Stored items
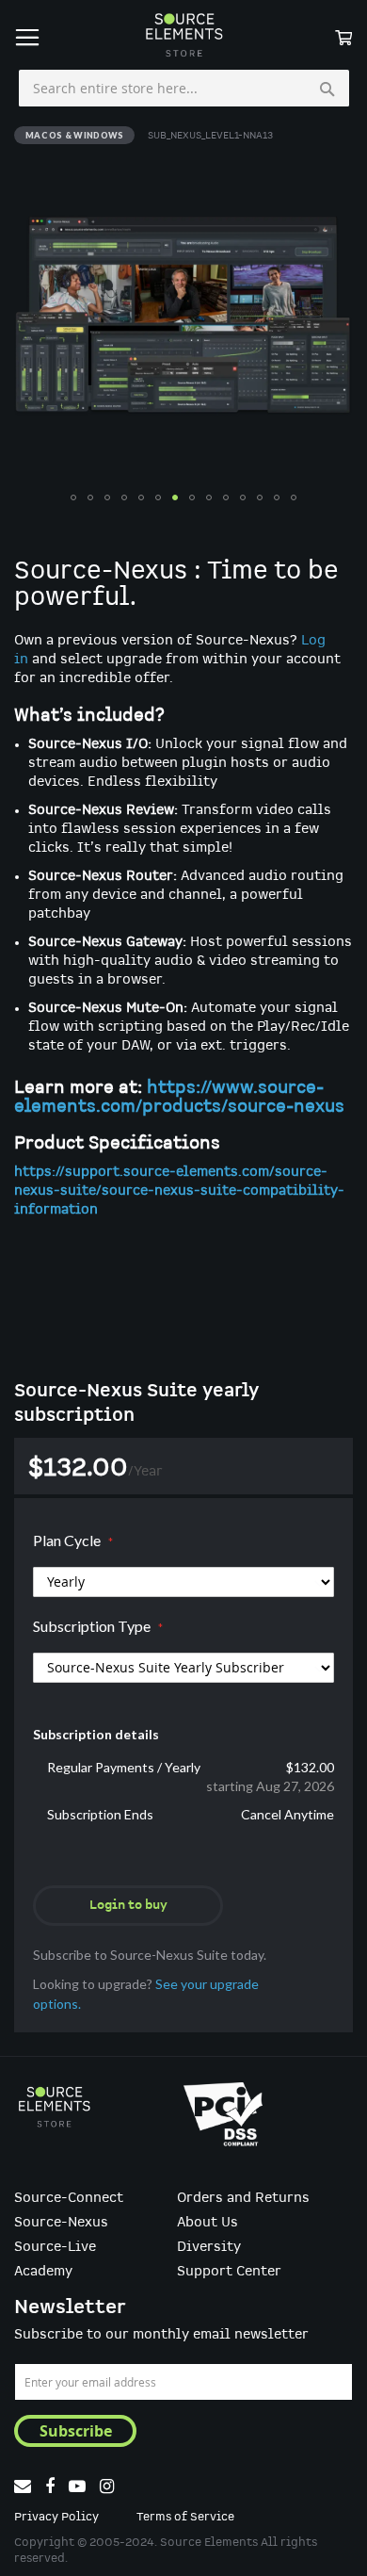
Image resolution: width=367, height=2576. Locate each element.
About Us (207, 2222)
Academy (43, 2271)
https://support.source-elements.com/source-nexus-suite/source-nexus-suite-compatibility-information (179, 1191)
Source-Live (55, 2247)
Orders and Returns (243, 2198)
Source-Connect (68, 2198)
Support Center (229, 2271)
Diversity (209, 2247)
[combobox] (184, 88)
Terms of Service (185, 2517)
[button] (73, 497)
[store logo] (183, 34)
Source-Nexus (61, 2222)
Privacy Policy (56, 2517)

Task goal
Once you find the line containing "Source-Live (55, 2247)", copy it and every line after it through the end of the records, exactly and nothing else.

Written response
Source-Live (55, 2247)
Orders and Returns (243, 2198)
Source-Connect (68, 2198)
Support Center (229, 2271)
Diversity (209, 2247)
[combobox] (184, 88)
Terms of Service (185, 2517)
[button] (73, 497)
[store logo] (183, 34)
Source-Nexus (61, 2222)
Privacy Policy (56, 2517)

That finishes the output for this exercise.